Ford also plans to share what’s next for SYNC, the company’s infotainment system.
BMW plans to show off its new HoloActive Touch system.
BMW plans to debut a new user interface concept for the interior of the car called the HoloActive Touch system at the show.
The system is a virtual “free floating” display that’s controlled via finger gestures, not a touchscreen.
Mercedes will have its all-electric SUV called the EQ on display.
- Reuters/Benoit Tessier
Mercedes first unveiled its Concept EQ at the Paris Motor Show in September. The company plans to launch a production version of the vehicle in 2019, but Mercedes claims the concept is a “close-to-production vehicle.”
The EQ features a range of 310 miles per charge and a large 24-inch display that sprawls across the dashboard.
Mercedes will also show off its electric Vision Van.
In September, Mercedes revealed its bizarre-looking delivery van dubbed the Vision Van.
The all-electric Vision Van has a number of high-tech features including a drone on top that automatically fetches and delivers packages, an automated cargo space that loads packages, and a telematics systems that can share the status of a parcel with the distribution center.
It also has an all-electric range of 168 miles per charge.
The electric car startup Faraday Future will debut its first production car.
- Faraday Future
The LA-based startup showed off its first concept car at CES last year, but this year it will show off its first production model.
The secretive car company plans to reveal the vehicle Tuesday evening at a press event.
Nissan is rumored to unveil a new electric vehicle.

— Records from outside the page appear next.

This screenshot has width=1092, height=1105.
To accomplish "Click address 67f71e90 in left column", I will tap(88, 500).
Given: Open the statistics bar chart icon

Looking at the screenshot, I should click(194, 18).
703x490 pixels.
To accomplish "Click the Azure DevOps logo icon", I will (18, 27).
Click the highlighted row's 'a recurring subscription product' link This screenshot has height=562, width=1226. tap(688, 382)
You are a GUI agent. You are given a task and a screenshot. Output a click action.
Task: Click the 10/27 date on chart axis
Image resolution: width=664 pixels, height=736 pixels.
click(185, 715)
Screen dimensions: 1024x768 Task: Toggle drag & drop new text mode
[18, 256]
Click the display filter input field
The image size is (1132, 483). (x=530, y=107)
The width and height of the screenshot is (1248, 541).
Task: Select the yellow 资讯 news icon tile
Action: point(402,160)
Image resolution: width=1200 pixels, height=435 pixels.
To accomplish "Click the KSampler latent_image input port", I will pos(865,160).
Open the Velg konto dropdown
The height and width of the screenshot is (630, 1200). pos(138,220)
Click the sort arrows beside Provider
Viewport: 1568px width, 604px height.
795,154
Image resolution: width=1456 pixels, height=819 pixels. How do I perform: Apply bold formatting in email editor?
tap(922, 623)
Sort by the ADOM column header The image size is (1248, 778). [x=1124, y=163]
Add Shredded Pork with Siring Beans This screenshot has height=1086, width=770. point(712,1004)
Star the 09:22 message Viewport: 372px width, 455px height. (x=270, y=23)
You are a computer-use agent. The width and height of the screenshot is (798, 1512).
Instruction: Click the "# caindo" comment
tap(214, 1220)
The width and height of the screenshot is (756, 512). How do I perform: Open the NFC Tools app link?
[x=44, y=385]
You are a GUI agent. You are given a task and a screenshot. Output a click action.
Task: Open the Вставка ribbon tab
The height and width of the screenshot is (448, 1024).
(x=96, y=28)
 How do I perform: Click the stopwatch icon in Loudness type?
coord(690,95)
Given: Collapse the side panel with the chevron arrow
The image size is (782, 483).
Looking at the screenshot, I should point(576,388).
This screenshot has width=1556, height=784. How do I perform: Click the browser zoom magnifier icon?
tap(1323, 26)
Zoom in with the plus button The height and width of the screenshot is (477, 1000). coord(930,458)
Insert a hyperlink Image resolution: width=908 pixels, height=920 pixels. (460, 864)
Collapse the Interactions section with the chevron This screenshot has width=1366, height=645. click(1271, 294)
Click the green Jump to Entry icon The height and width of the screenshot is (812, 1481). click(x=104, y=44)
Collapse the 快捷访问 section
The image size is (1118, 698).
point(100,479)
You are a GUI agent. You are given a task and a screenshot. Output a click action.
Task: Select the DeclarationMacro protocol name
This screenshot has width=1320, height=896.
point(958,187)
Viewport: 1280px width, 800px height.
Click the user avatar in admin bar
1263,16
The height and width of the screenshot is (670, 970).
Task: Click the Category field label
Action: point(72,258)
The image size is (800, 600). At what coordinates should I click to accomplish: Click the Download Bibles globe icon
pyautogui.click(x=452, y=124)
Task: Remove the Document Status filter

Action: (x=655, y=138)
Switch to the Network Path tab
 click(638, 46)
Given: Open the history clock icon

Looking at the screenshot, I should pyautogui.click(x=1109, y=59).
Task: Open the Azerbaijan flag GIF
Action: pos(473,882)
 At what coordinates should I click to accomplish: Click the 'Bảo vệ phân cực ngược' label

Nissan chairman and CEO Carlos Ghosn will deliver the keynote at the conference on Thursday.
It’s speculated he will announce either the next-generation Nissan Leaf, or an all-new electric vehicle with a range exceeding 200 miles per charge.
The company will likely also showcase improved self-driving technology.
Toyota will unveil a concept car showcasing a new user interface.
Not many details about Toyota’s new concept car have been shared, but the company said in a press statement that the vehicle will highlight “the critical importance of UX in the development of highly automated vehicles and robots.”
The company is also expected to share its plans for the connected vehicles and telematics systems.
You can watch Toyota’s press conference here via livestream on Wednesday.
Fiat Chrysler will show off its new 2017 Pacifica minivan hybrid.
FCA plans to hold it first-ever press conference at CES this year where it will show off its all-new 2017 Chrysler Pacifica hybrid.
In December, FCA announced it was building 100 special models of the new Pacifica for Waymo, which was formerly known as Google’s self-driving car project. These vehicles, though, have Waymo’s self-driving tech built into them so they can be used in a test fleet setting.
The new hybrid gets 30 miles of all-electric range and 530 miles of total range.
FCA will also show off its fourth-generation car connectivity system, Uconnect. You can view the press conference on Wednesday via livestream here.
Hyundai will have a new self-driving prototype on display.
Hyundai will showcase an autonomous prototype of its Ioniq vehicle.
What’s most notable about the prototype is that it looks just like a normal vehicle. Most fully autonomous vehicles have obvious sensors placed on top of and around the car. But Hyundai’s self-driving prototype looks just like a regular Ioniq because the sensors are hidden.
Hyundai first introduced the autonomous Ioniq at the LA Auto Show in November, but the company plans to have two of the vehicles at CES for media rides up and down the boulevards of Las Vegas.